Tem um apito lá longe. É incômodo, mas de tão frequente, a gente se acostuma. E quando se acostuma, deixa de perceber que existe. Até que um dia, a gente amanhece sem. É aí que não restam dúvidas. O apito era a causa das nossas intermináveis dores de cabeça. E das costas. E da alm. Entre eles, o gaslighting.
Dá para dar tantos nomes a esse apito. Abuso, toxicidade, desrespeito, desconsideração, sobrecarga. Todos tão mais comuns do que deveriam. Todos tão presentes na forma como aprendemos a nos relacionar com as nossas parcerias amorosas e, sobretudo, com a gente mesma.
Mas, para mim, o nome desse apito era manipulação. Uma forma de abuso também. Extremamente danoso. Mas daqueles venenos que vão contaminando aos poucos, tal qual os agrotóxicos que vão na nossa comida, diariamente, e ninguém fala a respeito. Ou até fala, mas logo é abafado. Ou até fala, mas não se resolve.

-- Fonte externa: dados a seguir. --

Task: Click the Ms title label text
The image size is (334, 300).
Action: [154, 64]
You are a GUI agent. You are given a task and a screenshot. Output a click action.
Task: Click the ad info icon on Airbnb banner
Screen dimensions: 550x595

E, a verdade, é que eu tenho um defeito- para ser generosa comigo mesma por um instante. Apesar de excelente manipuladora também, devidamente terapeutizada, não costumo guardar os meandros das discussões. Discuto e, então, esqueço. Debato, por vezes até brigo e em cinco minutos já quero falar sobre o programa do final de semana. Não esqueço porque sou boazinha, evoluída, uma boa alma. Esqueço porque esqueço. Ou por algum motivo que ainda não descobri na análise. E, então, é muito fácil voltar toda e qualquer discussão contra mim.
Perdi as contas de quantas vezes comecei uma conversa para dizer de uma dor, uma demanda, um pedido, uma insatisfação minha e saí pedindo desculpas. Desculpas por faltas que nem lembrava de ter cometido. Desculpas por apenas ser. Desculpas pelas culpas que carrego sem motivo algum, por todos os motivos possíveis.
Como é ardilosa. A manipulação é um artifício brilhante. Nos entorpece a ponto de questionarmos a nossa própria sanidade. Gaslighting, chamaram. Na dúvida, o outro só pode estar certo. Talvez more aí, nesse exato questionamento, o antídoto contra esse apito tão silencioso e tão atroador: a autoconfiança. Chega a parecer discurso raso de coach internético. Mas não é. Também não é simples e não é matemático.
A medida em que nos vemos com maior nitidez e ousamos acreditar nos nossos próprios sentidos, a vertigem sintomática da manipulação vai enfraquecendo. As situações ganham nitidez. E com nitidez são possíveis melhores encontros.